For beginner companies, this detailed demographic scoring might not be necessary but as you scale, you will feel the need to gather more information about your segments to provide the best personalized experience for all your users.
12. Tiered Scoring
Tiered scoring involves creating multiple scoring models for different segments of your audience. For instance, a different scoring model could be used for leads from small businesses versus large enterprises.
This approach allows for a more personalized assessment of leads, taking into account the varying needs and behaviors of different market segments.
13. Time Decay Models
Time decay models factor in the recency of a lead’s engagement. It’s based on the principle that recent interactions are more indicative of a lead’s current interest level.
Or in simpler words, the more recent the interaction is, the higher the chance they are still interested.
By adjusting scores based on the timing of interactions, you can ensure that your sales team is focusing on leads that are actively engaged.
14. Multi-Touch Attribution
Multi-touch attribution gives credit to all the channels and touchpoints a lead interacts with along their customer journey. It provides a more holistic view of a lead’s journey and helps in understanding how different interactions contribute to lead nurturing and conversion.
15. Custom Scoring Models
Every business is unique, and sometimes off-the-shelf scoring models may not cater to specific needs. Creating custom scoring models that consider unique aspects of your business and market can provide a more accurate representation of lead quality.
If you are looking for a simpler way to integrate custom scoring models, a Customer 360 is what you need.
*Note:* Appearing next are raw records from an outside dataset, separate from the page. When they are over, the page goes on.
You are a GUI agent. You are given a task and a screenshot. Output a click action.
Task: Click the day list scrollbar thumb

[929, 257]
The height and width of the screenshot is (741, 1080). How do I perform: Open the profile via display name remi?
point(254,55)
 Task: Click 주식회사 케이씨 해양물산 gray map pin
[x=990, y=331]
A Customer 360 is an all-customer-data-in-one picture. It is a view where all the details about a customer are collected and displayed in one place.
You can assign your own categorization criteria to each lead using the Customer 360, and let it alert you when something new happens or let you know if you need to take immediate action on a possible high-quality lead.
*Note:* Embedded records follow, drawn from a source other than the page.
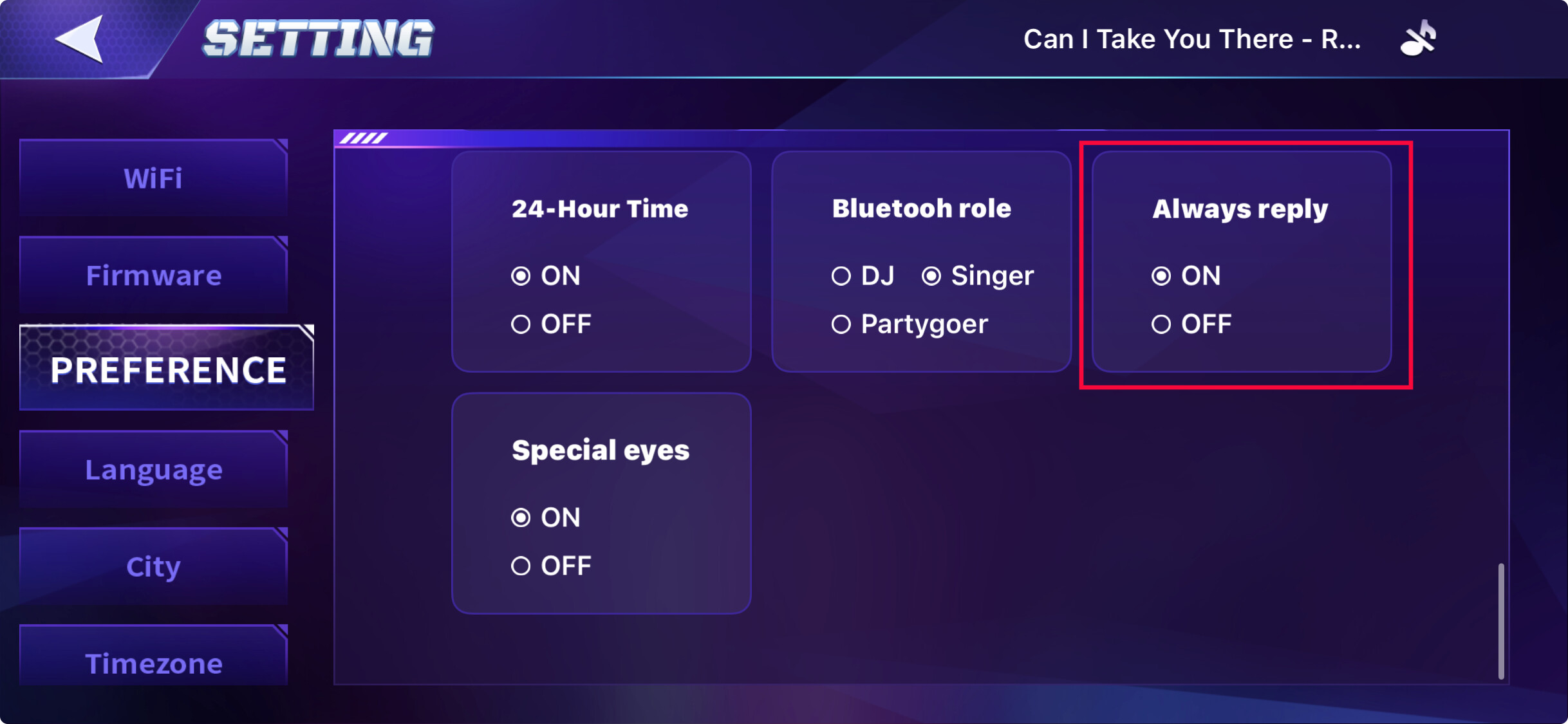
Task: Open the Timezone tab
Action: tap(153, 663)
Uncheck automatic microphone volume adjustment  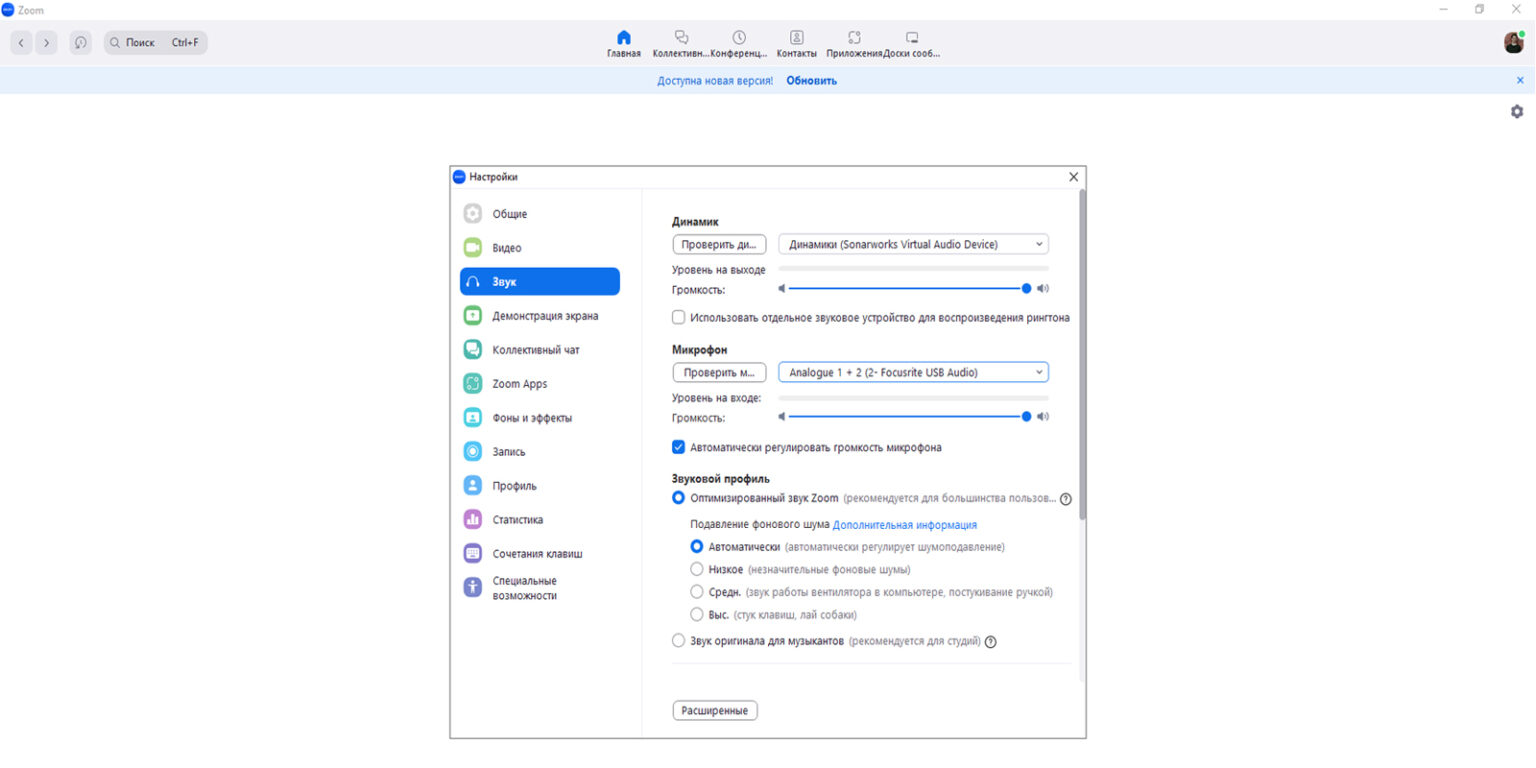[x=679, y=448]
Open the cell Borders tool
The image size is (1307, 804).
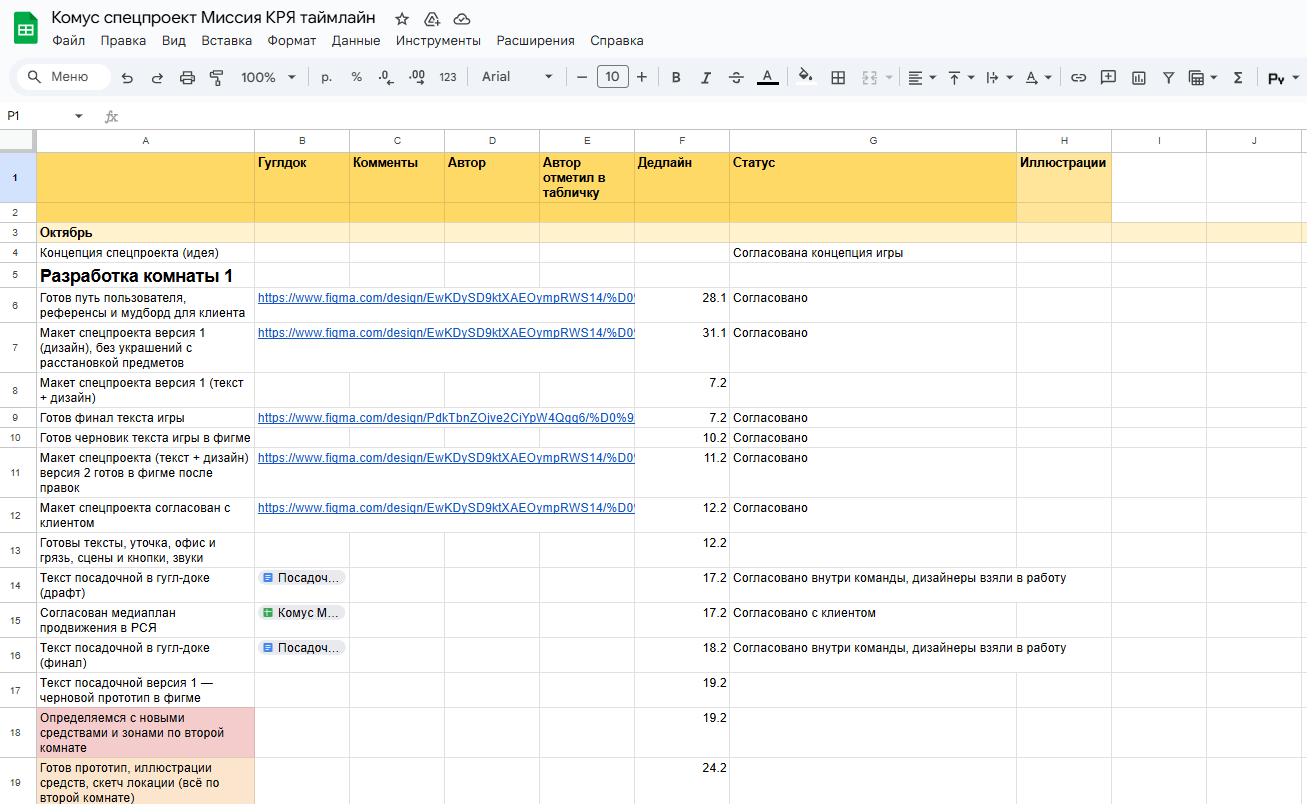coord(838,77)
16. Continuous Model Tuning
Lead scoring isn’t a set-it-and-forget-it task. Continuously analyzing the performance of your scoring model and making necessary adjustments ensures that your model remains accurate and aligned with your evolving business goals.
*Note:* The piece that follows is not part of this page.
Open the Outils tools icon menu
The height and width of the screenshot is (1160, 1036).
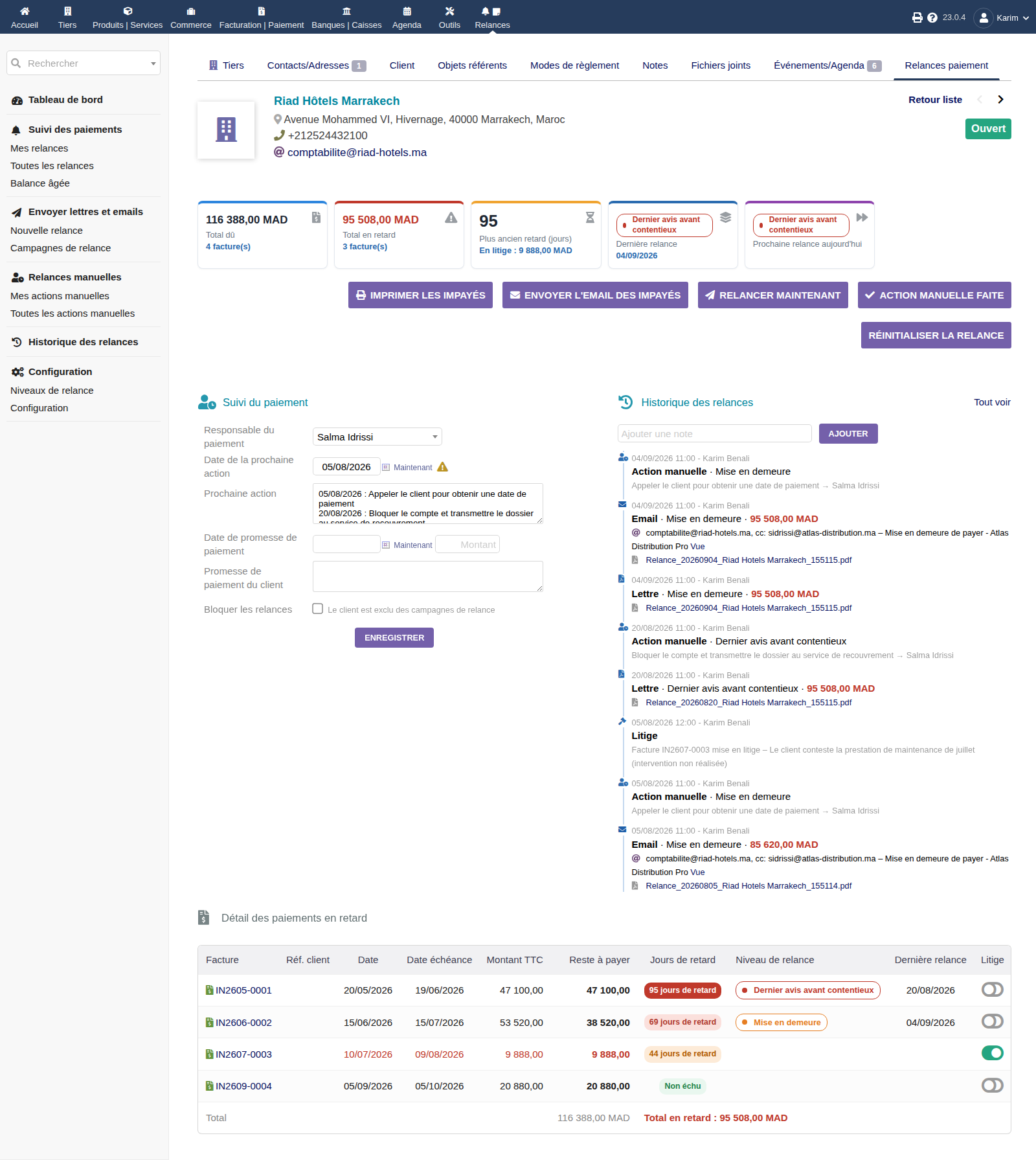point(449,11)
Expanding your lead scoring strategy to include these advanced techniques can significantly enhance the accuracy and effectiveness of your lead scoring model. As you delve into these advanced methods, you’ll find your lead scoring system becoming a more powerful tool for prioritizing leads and driving conversions.
Each of these criteria, when meticulously integrated into your lead scoring model, forms a potent framework to prioritize and engage leads. This comprehensive approach ensures that your sales and marketing teams are always a step ahead, engaging with leads that are most likely to convert, thereby accelerating your revenue growth trajectory.
The criteria for lead scoring involve evaluating a lead’s demographic information, behavioral actions, and engagement levels with a company’s content and channels. This includes factors such as job title, company size, industry, website visits, email interactions, and content downloads, which help in gauging the lead’s interest and fit with the company’s offerings.
Lead scoring typically falls into two categories: explicit and implicit scoring. Explicit scoring is based on factual information provided by or about the lead, like demographic details, while implicit scoring is derived from observing the lead’s behavior and interactions with the company’s content and channels.
To optimize lead scoring, it’s essential to continuously analyze and refine the scoring model based on feedback from sales outcomes and evolving market conditions. Additionally, leveraging advanced analytics and machine learning can help in fine-tuning the model to ensure it accurately reflects the lead’s potential to convert and aligns with the sales team’s priorities.